Print

Print


Ross,

I wonder how you query your MongoDB store? I don't suppose it supports SPARQL?

On Mon, Apr 13, 2015 at 11:51 PM, Ross Singer <[log in to unmask]> wrote:
> Kelley,
>
> I stick by the notion that as long as a system can ingest/export data as
> well-formed RDF graphs, how you store it internally makes no difference.  As
> I've said before, our biggest product is modeled entirely using RDF, but we
> store the data in a MongoDB document database, because it fits our actual
> needs better than a triple store.
>
> It is possible, btw, to produce an ordered list for author/editor names in
> RDF, but it's horribly ugly: you can use rdf:Seq
> http://www.w3.org/TR/rdf-schema/#ch_seq or rdf:List
> http://www.w3.org/TR/rdf-schema/#ch_list.  They each have their pluses and
> minuses: rdf:List is absolutely awful to work with in any serialization
> except Turtle (where it's super easy! see:
> http://www.w3.org/2007/02/turtle/primer/#L2986), but has the downside of
> being semantically open.  That is, you cannot definitively say "these are
> *all* of the authors and there are no more".
>
> rdf:Seq (which is an rdf:Container) is considered closed (i.e. there is no
> assumption that there would be anything else in the current container that
> appears somewhere else) but, unfortunately has no syntactic sugar like
> Collections in Turtle.
>
> Containers and Collections being such major pain points in RDF, JSON-LD
> threw all of it away for a *much* simpler implementation:
> http://www.w3.org/TR/json-ld/#sets-and-lists
>
> All that said, as long as you can serialize your author lists as one of
> these, model it however suits your needs the best for your regular
> workflows/needs.
>
> -Ross.
>
> On Mon, Apr 13, 2015 at 6:12 AM Kelley McGrath <[log in to unmask]> wrote:
>>
>> Although much of the discussion on storing bibframe data went over my
>> head, some things have been niggling at me for a while that maybe are
>> related to this thread.
>>
>> I get that it would be good for us to publish our data as linked data. I
>> get that it would be good for us to consume linked data. I get that we
>> should re-use other people's URIs in our data to save time and reduce
>> maintenance. I get that we should match our identifiers to other people's
>> URIs in order to connect more information.
>>
>> However, it has not been clear to me that it makes sense for us to store
>> and maintain our data as linked data. And yet, I don't see any alternative
>> plan being developed.
>>
>> This may be sacrilege, but from what I understand there seem to be things
>> that linked data isn't good at. For example, retaining the order of things
>> like authors' names or connecting a specific place and publisher written on
>> the title page or a book. Sometimes when this has been discussed on this
>> list, I get the impression that we shouldn't want to do those things; that
>> they're somehow obsolete.

To do:
**A.** In the email thread about storing library data as RDF, what kind of database does Ross's biggest product use to store its data?
**B.** Extend the email thread about storing library data as RDF, picking up after its last sentence and continuing Kelley McGrath's message in the same voice.

Source excerpt:
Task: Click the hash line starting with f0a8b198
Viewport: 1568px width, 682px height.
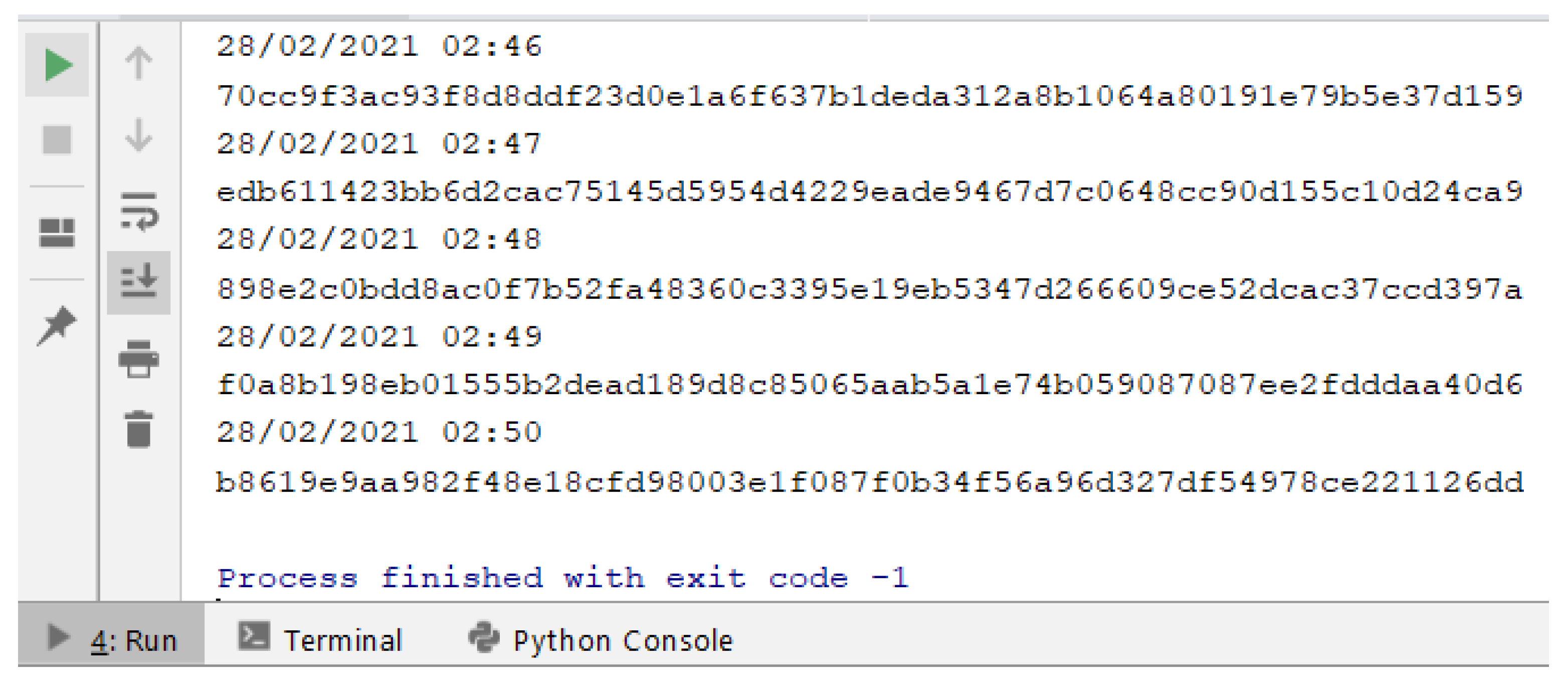Action: [869, 385]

Responses per task:
**A.** A MongoDB document database.

**B.**
>>
>> I can't get my head around that. Maybe you don't need those things for
>> linking, but I don't think linking is the only thing that we want to do with
>> our data. For example, it emerged recently, when MPOW changed to a discovery
>> layer that didn't do such a good job with this initially, that the ability
>> to generate citations is hugely important to a significant portion of our
>> patrons. If you want to generate an accurate citation, you need to know the
>> order of the author's names.
>>
>> It has been suggested to me that we shouldn't be generating citations, but
>> rather storing them as strings. However, again I seem to be missing
>> something because that doesn't seem very optimal to me. Do you store a
>> separate string for every format: APA, MLA, Chicago, etc.? What do you do
>> when a style guide gets updated? It might not be very easy to update
>> millions of strings. What if a new citation style is invented and becomes
>> popular? It just seems to me to be more flexible and powerful to store the
>> individual pieces of data and generate the citations. On the other hand,
>> publishing citations as strings might be okay for most use cases.
>>
>> MARC records are a single unit. If a record has been edited by multiple
>> parties, you can't tell who changed what when, which is a challenge for
>> trouble-shooting and quality control. Linked data statements are atomistic,
>> but it sounds to me like it is still hard to say anything much *about* the
>> statement other than maybe the domain name used by whoever made it. It would
>> be useful to track more about individual statements, such as when they are
>> made and whether or not they are currently considered valid (one of the
>> problems with bad data in the OCLC master record environment is that even if
>> you take erroneous information out, all it takes is one batchload to put it
>> right back in).
>>
>> As some of you know, I have been working on a project to crowdsource the
>> parsing of film credits in catalog records (help us out at
>> http://olac-annotator.org/ ). One result of this is that we have links
>> between transcribed names in records and their authorized form.  It occurs
>> to me that this might be a useful thing to record proactively. For example,
>> even in a world of identifiers, we still need to choose one of many possible
>> versions of a name to display to the user (unless you're going to display
>> them all at once in some kind of cluster, which is not very user-friendly in
>> many situations). In library cataloging, traditionally, for people the most
>> common or the most recent variation is chosen as the preferred one. However,
>> if the math changes, you have to wait for a person with NACO powers to
>> notice this and fix it. This doesn't always happen in a timely fashion. In
>> his earliest movies, Laurence Fishburne was credited as Larry Fishburne so
>> this is how his name was established. It then persisted in library catalogs
>> as Larry Fishburne for long, long after after he made the change (I think
>> ten years) . If you had data like this, the computer could do the math and
>> display the most current form.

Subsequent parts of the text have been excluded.